## Problem description
Go through the data below and copy each line where the word "Editorial" occurs.
[Start of section]
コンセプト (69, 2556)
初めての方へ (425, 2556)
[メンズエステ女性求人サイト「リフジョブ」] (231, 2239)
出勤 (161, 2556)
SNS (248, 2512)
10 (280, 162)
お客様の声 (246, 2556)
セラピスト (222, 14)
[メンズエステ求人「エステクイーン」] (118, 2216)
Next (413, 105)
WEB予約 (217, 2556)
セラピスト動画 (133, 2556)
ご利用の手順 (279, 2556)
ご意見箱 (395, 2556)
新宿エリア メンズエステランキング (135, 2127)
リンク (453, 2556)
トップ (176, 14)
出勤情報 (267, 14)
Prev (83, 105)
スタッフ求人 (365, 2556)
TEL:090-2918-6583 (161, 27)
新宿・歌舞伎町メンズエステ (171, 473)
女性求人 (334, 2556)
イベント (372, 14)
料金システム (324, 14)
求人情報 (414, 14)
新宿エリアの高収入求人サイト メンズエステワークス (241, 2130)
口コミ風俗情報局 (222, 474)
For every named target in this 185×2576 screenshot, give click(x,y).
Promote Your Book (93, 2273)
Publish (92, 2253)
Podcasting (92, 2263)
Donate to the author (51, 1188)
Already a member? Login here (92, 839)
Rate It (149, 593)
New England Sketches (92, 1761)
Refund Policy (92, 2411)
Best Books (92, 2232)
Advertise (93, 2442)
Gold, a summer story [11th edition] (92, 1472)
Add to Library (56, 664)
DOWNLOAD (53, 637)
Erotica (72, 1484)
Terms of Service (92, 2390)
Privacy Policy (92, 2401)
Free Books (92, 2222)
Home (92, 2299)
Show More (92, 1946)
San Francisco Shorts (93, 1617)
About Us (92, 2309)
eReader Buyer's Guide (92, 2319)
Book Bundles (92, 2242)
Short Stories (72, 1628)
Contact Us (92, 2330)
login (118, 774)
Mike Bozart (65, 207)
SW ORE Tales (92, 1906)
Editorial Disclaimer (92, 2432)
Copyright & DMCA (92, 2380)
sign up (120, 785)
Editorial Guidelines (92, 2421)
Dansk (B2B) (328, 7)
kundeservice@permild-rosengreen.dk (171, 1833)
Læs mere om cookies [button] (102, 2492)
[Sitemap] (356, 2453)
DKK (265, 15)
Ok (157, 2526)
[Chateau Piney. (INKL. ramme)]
[End of section]
## Answer to this problem
Editorial Disclaimer (92, 2432)
Editorial Guidelines (92, 2421)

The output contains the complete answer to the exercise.